Note: Canadians and Europeans (sans Brits) will NOT find this funny. This is for true-blooded gringos who slept through math class in the seventh grade.

So the world here is in metrics. Summer temperatures swelter above 35 degrees, meat comes by the kilo, and car rides are in kilometers. Fine, fine. I am not a complete idiot, as I know that 32 degrees does not mean boots but rather sandals. I did struggle once with a cookie purchase, ordering 500 grams and lamenting afterward how it was just simply too many cookies to eat (ok, not really since I love cookies more than just about anything in the world and I was probably really happy to have that many cookies to eat).

Yes, those of us from the US are more accustomed to ordering illicit drugs in grams than our food.

This problem became a weighty one a few weeks ago when I decided to weigh myself. With a life stuffed with crusty pizzas, crustier empanadas, endless rivers of red wine and a cavity inducing sweet tooth, I could feel my pants cinching my waist like a corset. So I step on the scale before my workout and immediately freak out. What is the conversion again? Since the number was just in double digits, I knew it had to be at a minimum doubled. But then what? Add 5? Or was it really multiply by 3? Shit, shit, shit, I couldn’t remember. All I knew was that this number I did know had no reference for me – it could have been equal to 200 pounds, it could have been equal to 150, I had no idea.

Since I was at the gym while all this went down, I naturally did an extra 20 minutes on the elliptical so I could think about the unsolvable math equation. Or try to help with its unknown outcome. And then I tried through the powers of reasoning to figure it out from the weight machines that litter the gym, some of which have both kilos and pounds. Forget it. I was such a neurotic mess thinking I weighted 200 pounds that I eventually raced home to find out.

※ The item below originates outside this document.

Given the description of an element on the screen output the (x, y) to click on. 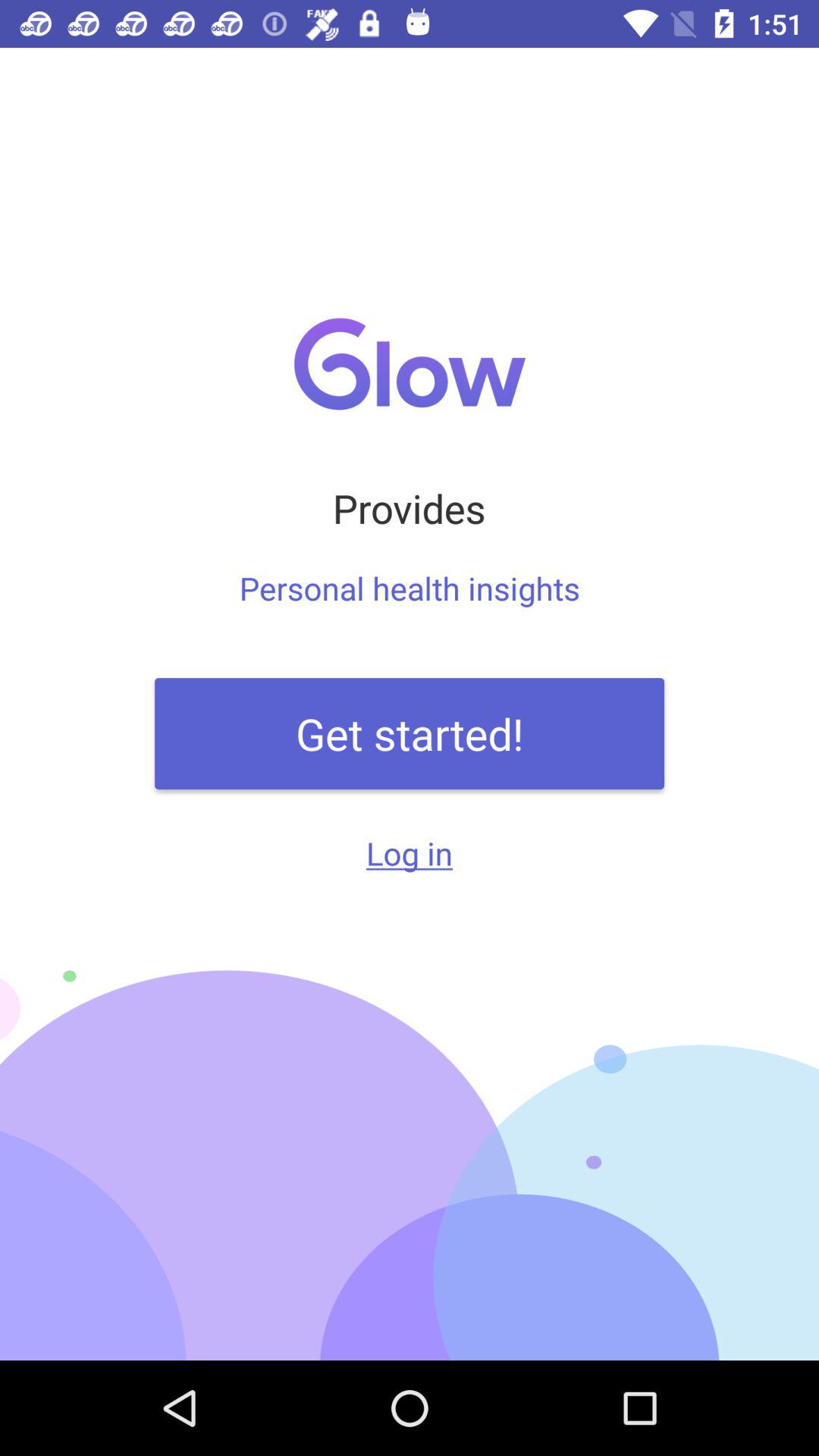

I opened my Mac, I checked the little widget and sighed with relief when it wasn’t nearly as bad as I thought. One kilo is 2.2 pounds, so it’s a little more than double and if you’ve a first world white girl (or probably any girl for that matter, especially here in Argentina where they sadly have the highest rates of anorexia in the world) you know that every pound counts. Which is why I don’t weigh myself too much – in kilos or pounds.